* begin Document section *
Integrity Constraints

1. Domain Constraints

  • Define valid values for attributes
  • Data types, CHECK constraints
  • Example: Age BETWEEN 18 AND 100

2. Entity Integrity

  • Primary key cannot be NULL
  • Ensures each entity uniquely identifiable
  • Enforced automatically by PRIMARY KEY constraint

3. Referential Integrity

  • Foreign key must reference existing primary key OR be NULL
  • Maintains consistency across relationships
  • CASCADE options handle dependent operations

Functional Dependencies (FDs)

Definition: X → Y means if two tuples agree on X, they must agree on Y

Example: StudentID → Name (StudentID determines Name)

Properties:

  • Reflexive: If Y ⊆ X, then X → Y
  • Transitive: If X → Y and Y → Z, then X → Z
  • Does NOT hold: If X → Y, then Y → X (not symmetric)
* end Document section *
* begin Data provided *
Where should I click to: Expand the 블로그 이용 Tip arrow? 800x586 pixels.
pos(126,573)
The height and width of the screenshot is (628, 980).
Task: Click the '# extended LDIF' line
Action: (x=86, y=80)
* end Data provided *
Required tasks:
- a) Answer these about the database notes:
(i) What example is given for a domain constraint?
(ii) Which constraint automatically enforces entity integrity?
(iii) What does X → Y mean according to the definition?
- b) Retype the stretch of the database notes from "Functional Dependencies (FDs)" through "(StudentID determines Name)" with no changes.
The data plays no part in anything asked here.

Solutions to the exercise:
- a)
(i) Age BETWEEN 18 AND 100
(ii) The PRIMARY KEY constraint
(iii) If two tuples agree on X, they must agree on Y.

- b)
Functional Dependencies (FDs)

Definition: X → Y means if two tuples agree on X, they must agree on Y

Example: StudentID → Name (StudentID determines Name)